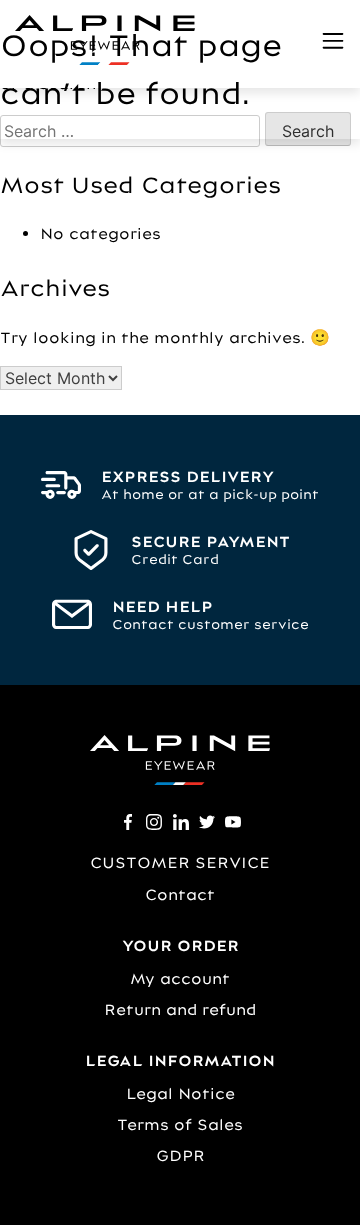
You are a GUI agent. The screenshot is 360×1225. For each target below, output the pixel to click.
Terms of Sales (180, 1124)
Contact (180, 894)
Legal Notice (180, 1093)
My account (180, 978)
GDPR (180, 1155)
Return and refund (180, 1009)
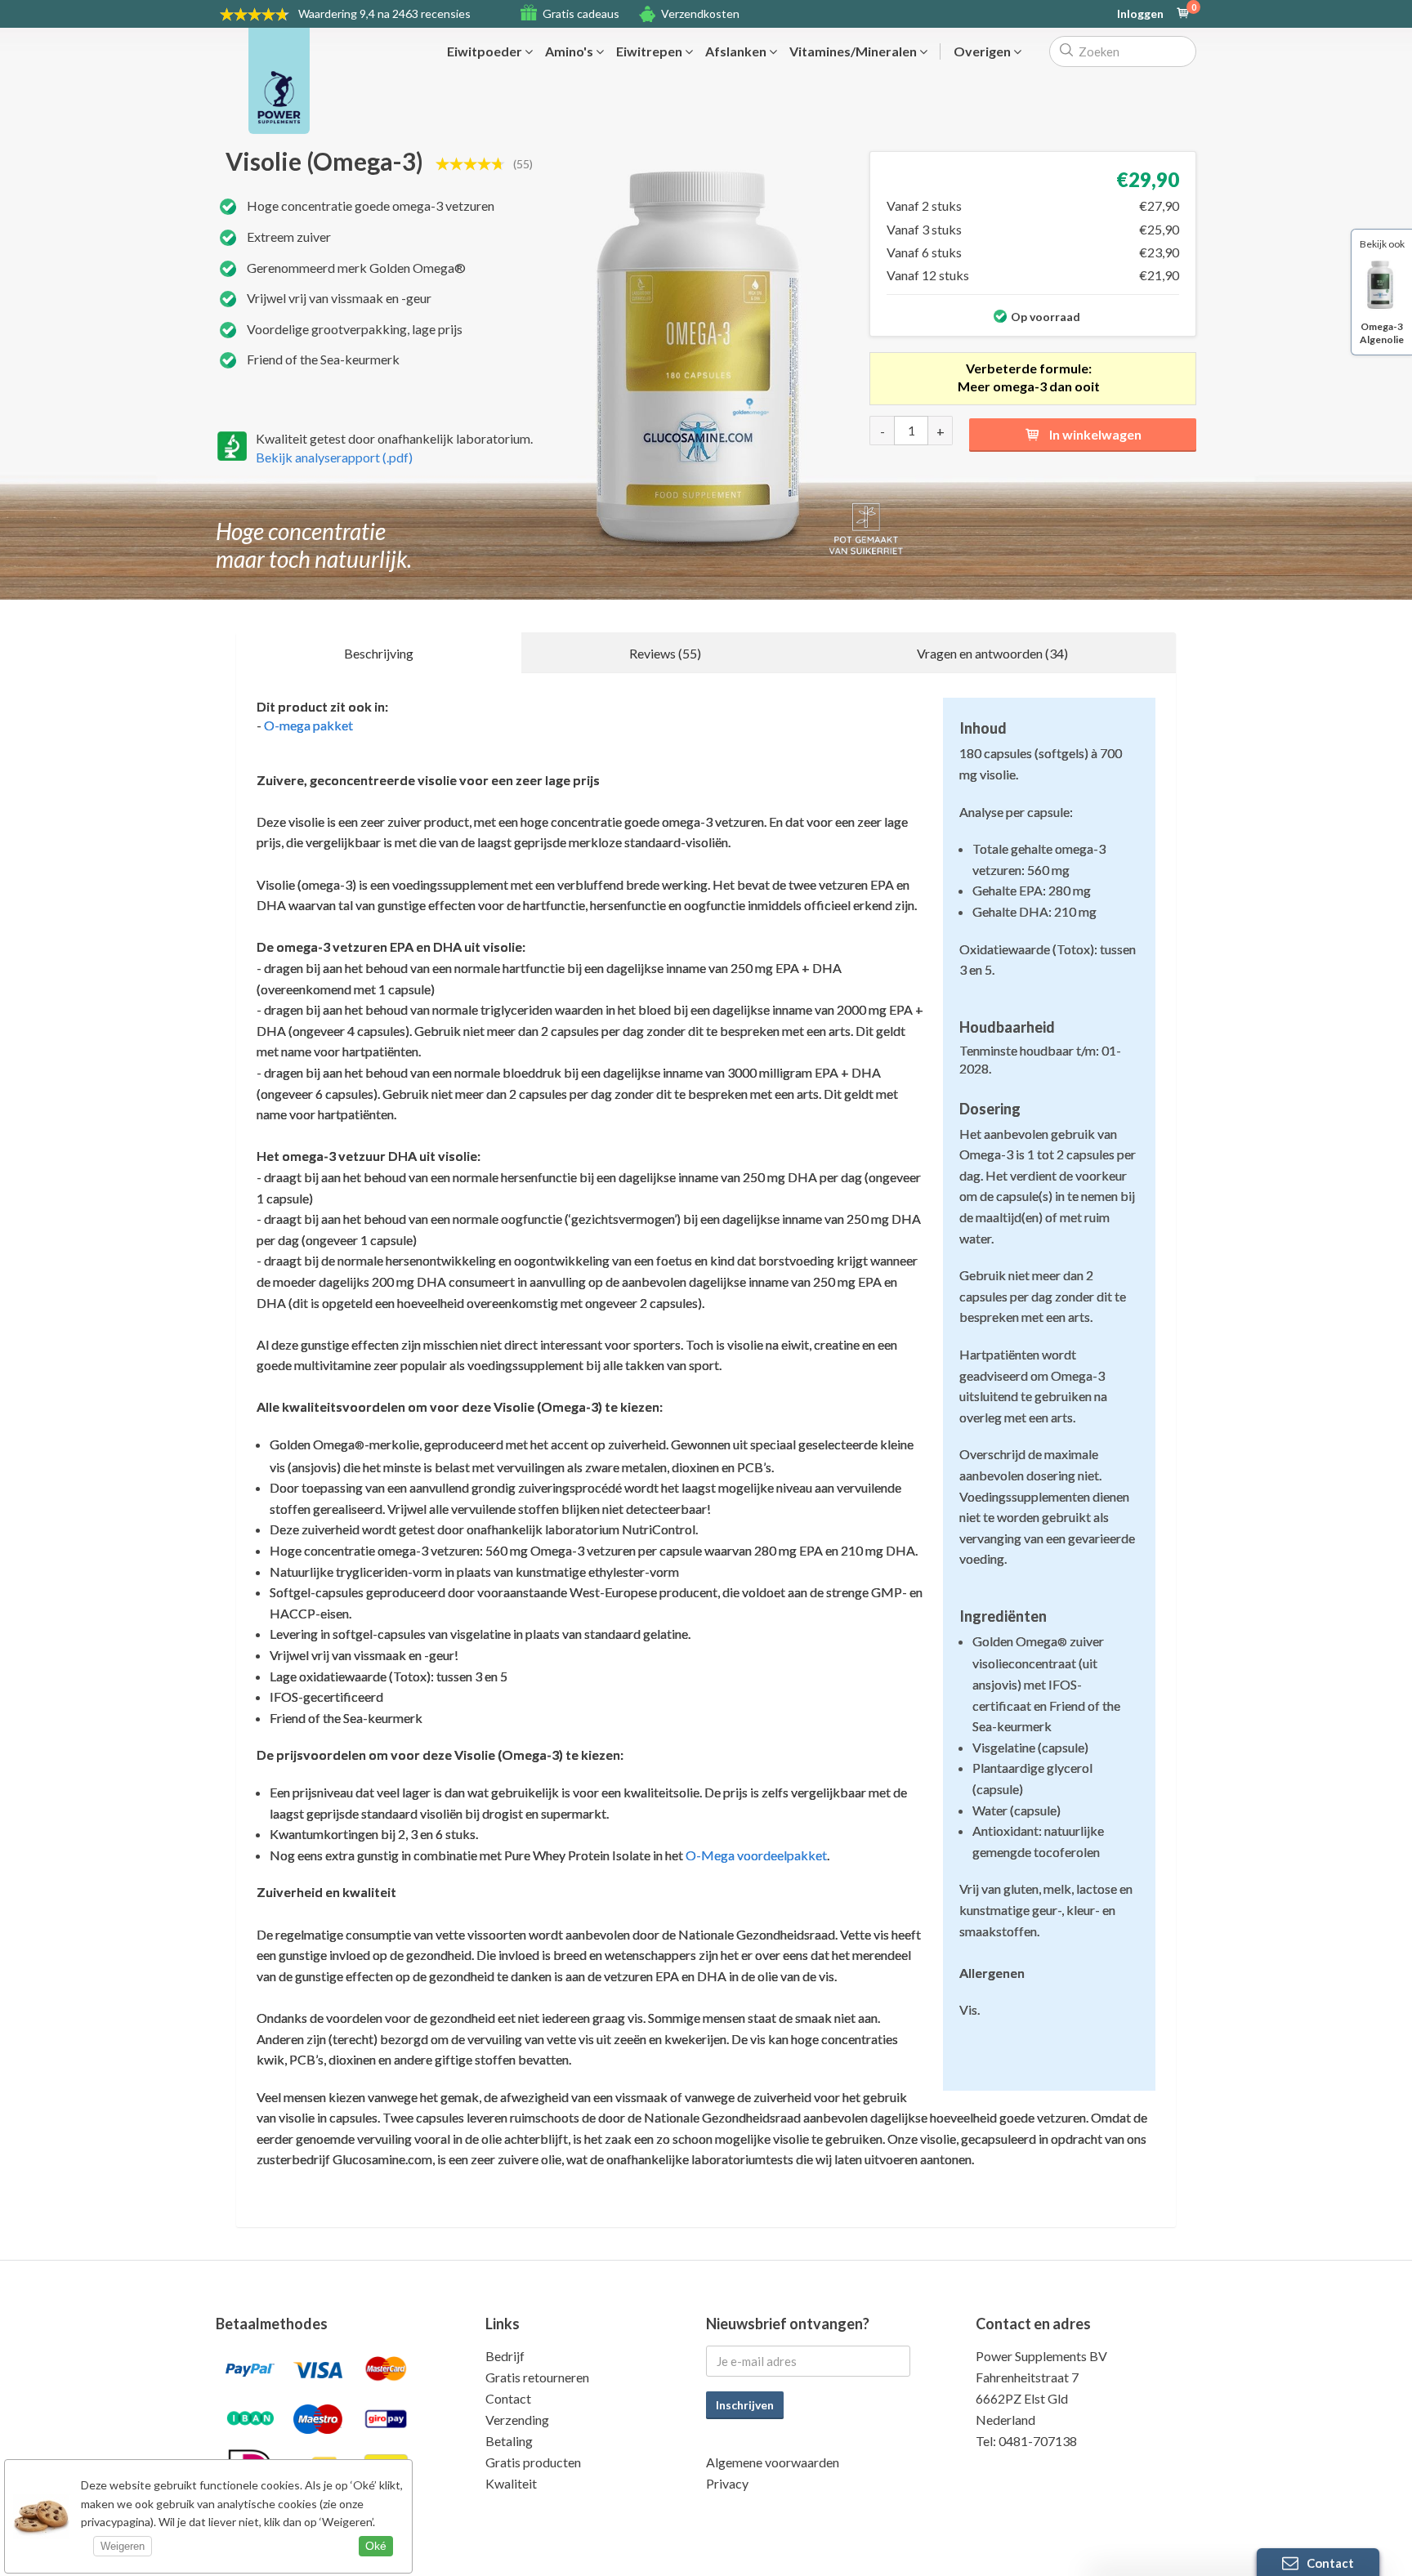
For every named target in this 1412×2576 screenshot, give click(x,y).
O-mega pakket (308, 725)
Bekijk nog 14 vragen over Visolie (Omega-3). (384, 2256)
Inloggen (1140, 14)
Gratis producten (533, 2462)
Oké (376, 2545)
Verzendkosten (700, 13)
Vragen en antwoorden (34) (992, 653)
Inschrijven (745, 2405)
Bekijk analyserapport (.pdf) (334, 457)
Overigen (983, 51)
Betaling (509, 2441)
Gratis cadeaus (581, 13)
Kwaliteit (511, 2483)
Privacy (727, 2483)
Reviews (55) (665, 653)
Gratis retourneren (537, 2377)
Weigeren (123, 2546)
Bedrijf (505, 2356)
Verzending (517, 2419)
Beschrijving (378, 653)
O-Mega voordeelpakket (756, 1855)
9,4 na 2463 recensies (384, 13)
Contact (508, 2398)
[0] (1183, 14)
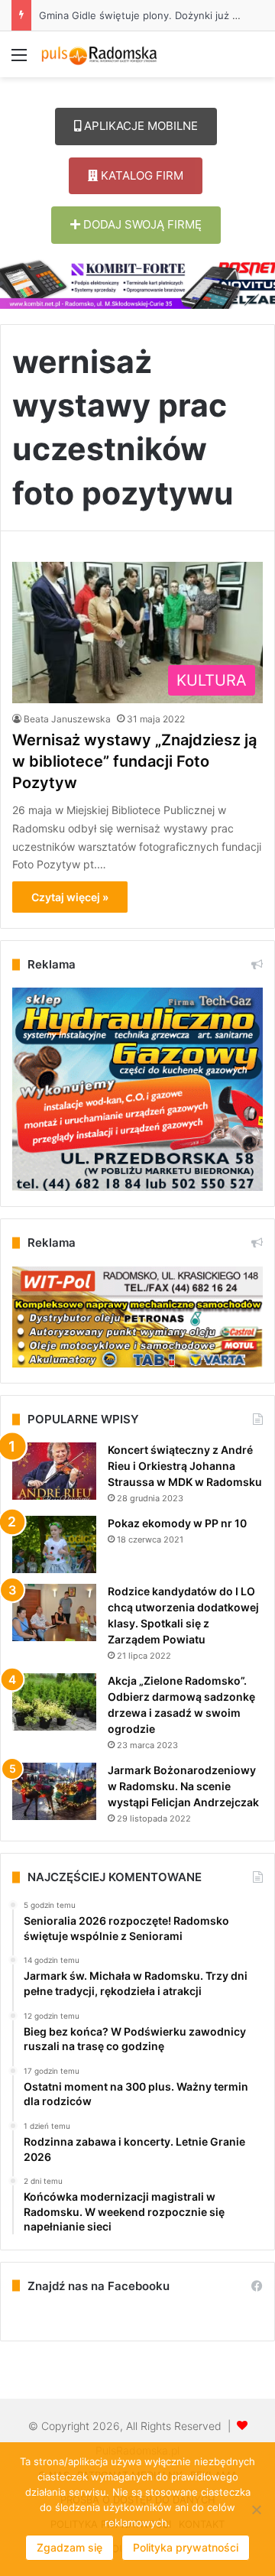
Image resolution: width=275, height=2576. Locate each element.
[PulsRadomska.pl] (99, 54)
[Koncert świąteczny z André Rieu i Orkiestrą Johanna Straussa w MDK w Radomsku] (54, 1471)
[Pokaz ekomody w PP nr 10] (54, 1544)
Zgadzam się (69, 2547)
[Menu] (19, 60)
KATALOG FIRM (140, 175)
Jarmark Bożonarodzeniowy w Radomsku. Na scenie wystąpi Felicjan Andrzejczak (183, 1786)
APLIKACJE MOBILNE (139, 125)
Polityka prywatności (185, 2547)
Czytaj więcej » (69, 897)
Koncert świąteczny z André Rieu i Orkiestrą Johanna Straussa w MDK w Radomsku (185, 1465)
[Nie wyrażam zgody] (256, 2509)
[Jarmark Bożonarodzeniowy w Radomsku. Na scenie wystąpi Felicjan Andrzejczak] (54, 1791)
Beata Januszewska (67, 719)
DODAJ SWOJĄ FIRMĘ (141, 224)
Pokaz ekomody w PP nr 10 (177, 1523)
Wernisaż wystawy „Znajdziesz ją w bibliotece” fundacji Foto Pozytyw (134, 761)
________
Requirement
Check each line above for "André" and return the ones that have it.

Exercise response
[Koncert świąteczny z André Rieu i Orkiestrą Johanna Straussa w MDK w Radomsku] (54, 1471)
Koncert świąteczny z André Rieu i Orkiestrą Johanna Straussa w MDK w Radomsku (185, 1465)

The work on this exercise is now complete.